KEIR RADNEDGE REPORTS: Nasser Al-Khelaifi, converted almost overnight from a figure of derision to football’s ultimate good guy, is new chairman of the battered European Club Association.
The Qatari has attracted controversy over the past decade for the ever-extending media rights tentacles of the beIN Media Group he heads and for pouring apparently limitless funds into turning Paris Saint-Germain into one of Europe’s most powerful clubs.
His status saw him not only appointed to the executive committee of the 246-strong ECA but becoming one of its two representatives on the exco of European federation UEFA.

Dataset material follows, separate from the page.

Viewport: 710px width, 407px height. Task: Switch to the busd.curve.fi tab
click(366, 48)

Simultaneously, however, he is contesting an appeal by Swiss prosecutors against his being cleared over an allegation that he had colluded illicitly with ex-FIFA secretary-general Jerome Valcke to acquire World Cup TV rights.
All that was forgotten at the start of this week when Al-Khelaifi refused to take PSG into the Super League venture and was thanked personally and publicly by UEFA president Aleksander Ceferin during the governing body’s congress on Tuesday.

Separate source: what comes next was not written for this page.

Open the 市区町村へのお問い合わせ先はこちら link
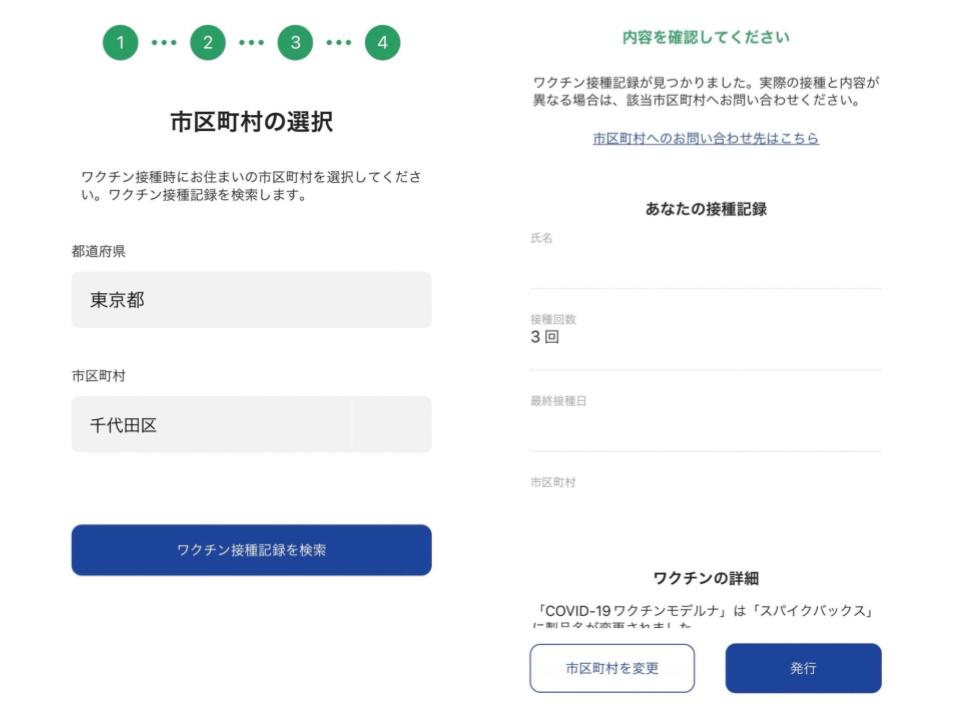Viewport: 960px width, 720px height. pos(706,139)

Now he has been appointed to step up to replace disgraced Italian Andrea Agnelli as new president of ECA whose members the Juventus supremo had betrayed by helping lead the breakaway Super League.
All 12 Super League clubs quit ECA at the weekend so a reorganised ECA executive line-up was needed and has now been duly confirmed.
Al-Khelaifi said: “I am honoured and humbled to have been appointed as chairman. The leadership, integrity and togetherness of our organisation has never been more required than at this pivotal moment in European football.
ECA also welcomed the collapse of the Super League. A statement said:
Following the unprecedented events of recent days which has seen attempts to undermine the entire European football community, ECA – representing the leading football clubs of Europe – welcomes the decision from its former member clubs not to pursue their purported “Super League” project, following the seismic and universal condemnation of the project by the entire football community and across society as a whole.
ECA firmly believes this project could not succeed because football, at its core, is based on openness, sporting excellence and an inherent connection between everyone across the football family.
Football is for everybody.
Recent events have been a reminder that club owners are merely custodians of their clubs, which are historic beacons that mean so much to fans and their communities.
ECA believes that it is the responsibility of every member club to ensure that we develop football and leave it in a better place for the next generation; not to dismantle it purely for financial gain.